Cerca de 10 mil pessoas formarão um enorme cordão humano no alto da Serra da Moeda como forma de defender nascentes da região, que correm risco de secar devido à atuação de empreendimentos e atividades ligadas à explotação do minério e de água. Todos são convidados a participar

Será realizada no dia 21 de abril, sexta-feira, a partir das 10h, a 10ª edição do projeto Abrace a Serra da Moeda, abraço simbólico em prol da preservação da serra de mesmo nome, localizada em Brumadinho, na Grande Belo Horizonte. O ato público, organizado pela ONG Abrace a Serra da Moeda, deverá reunir cerca de 10 mil pessoas, entre comunidades locais, autoridades públicas, ambientalistas, esportistas, grupos culturais e amantes da natureza.

Às 12h em ponto está marcado o momento mais esperado do evento: todos os participantes, vestidos de branco e com as mãos dadas, formarão um enorme cordão humano no alto da Serra da Moeda, conhecida popularmente como “Topo do Mundo”, com um objetivo bastante nobre: defender as mais de 30 nascentes da região, contidas no Monumento Natural Municipal da Mãe D’água. Todas servem de abastecimento direto para mais de 10 mil famílias que moram na encosta da Serra, além de serem importantes na formação das bacias hidrográficas dos rios Paraopeba e Velhas, que distribuem água para toda a região metropolitana de BH.

Empresas estão deteriorando nascentes da Serra da Moeda

Segundo a ONG, embora o mote central desta 10ª edição do Abrace continue sendo a luta pela criação do Monumento Natural Estadual da Mãe D’água, este ano o protesto também será para exigir da Secretaria de Estado de Meio Ambiente e Desenvolvimento Sustentável (SEMAD) responsabilidade com a segurança hídrica da Região Metropolitana de Belo Horizonte (RMBH). Isso porque o órgão ambiental estadual vem se posicionando favorável à viabilidade de empreendimentos que produzem significativos impactos, especialmente na Serra da Moeda, sem qualquer estudo conclusivo sobre a viabilidade hídrica dessas atividades. “Embora a SEMAD solicite estudo de impacto ambiental na região, esse se apresenta insuficiente para uma avaliação mais profunda acerca da disponibilidade hídrica do aquífero, cenário de demanda atual e futura, dano sinérgico com outras atividades, impactos da impermeabilização em zonas de recarga e os conflitos entre usuários de recursos hídricos”, afirma a advogada da ONG Abrace, Beatriz Vignolo Silva.

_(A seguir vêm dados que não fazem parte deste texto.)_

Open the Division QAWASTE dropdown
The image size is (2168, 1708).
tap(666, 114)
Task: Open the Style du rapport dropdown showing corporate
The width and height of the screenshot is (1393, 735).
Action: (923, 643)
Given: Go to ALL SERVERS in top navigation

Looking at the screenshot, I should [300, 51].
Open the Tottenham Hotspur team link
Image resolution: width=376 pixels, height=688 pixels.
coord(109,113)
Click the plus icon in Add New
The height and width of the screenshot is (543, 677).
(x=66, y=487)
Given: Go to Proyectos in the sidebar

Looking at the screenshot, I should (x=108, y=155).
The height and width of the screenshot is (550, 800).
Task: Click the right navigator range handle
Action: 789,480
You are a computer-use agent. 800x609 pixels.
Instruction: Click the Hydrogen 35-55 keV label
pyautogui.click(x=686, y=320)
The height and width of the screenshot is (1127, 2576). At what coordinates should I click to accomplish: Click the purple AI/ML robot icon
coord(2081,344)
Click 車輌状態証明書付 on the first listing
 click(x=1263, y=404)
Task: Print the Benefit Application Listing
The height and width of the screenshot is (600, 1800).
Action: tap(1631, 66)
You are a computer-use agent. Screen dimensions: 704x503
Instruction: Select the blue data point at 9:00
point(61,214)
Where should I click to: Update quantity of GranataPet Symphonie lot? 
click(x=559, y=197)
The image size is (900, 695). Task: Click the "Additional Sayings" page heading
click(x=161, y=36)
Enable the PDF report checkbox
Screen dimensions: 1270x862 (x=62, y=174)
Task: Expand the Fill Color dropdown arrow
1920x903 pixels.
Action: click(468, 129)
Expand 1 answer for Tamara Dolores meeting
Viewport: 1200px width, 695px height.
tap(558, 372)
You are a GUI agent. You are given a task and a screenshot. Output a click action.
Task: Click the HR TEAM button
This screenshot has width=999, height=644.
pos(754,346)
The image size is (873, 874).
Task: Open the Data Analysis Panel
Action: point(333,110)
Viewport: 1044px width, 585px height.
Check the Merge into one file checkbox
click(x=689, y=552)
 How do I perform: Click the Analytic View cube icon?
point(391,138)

O Vice-Presidente da ONG Abrace a Serra, Ênio Araújo também relata a existência de vários empreendimentos previstos para a região sem estudos conclusivos que atestem que o lençol freático da Serra da Moeda suportará a alta demanda de água quando todos atingirem o seu auge. “Mineradoras, empreendimentos imobiliários, fábrica de refrigerantes e polos industriais poderão consumir um volume de água muito superior à taxa de recarga do aquífero, o que pode provocar a seca das nascentes da encosta da Serra que abastecem diversas comunidades históricas e servem de recarga para a Região Metropolitana de BH”, explica Araújo.

Fábrica da Coca Cola

Uma das denúncias da entidade para o ato público de 21 de abril é o esgotamento de algumas nascentes que compõem o Monumento Natural Municipal da Mãe d’água, em Brumadinho, após o início das operações da Fábrica da Coca Cola, em 2015.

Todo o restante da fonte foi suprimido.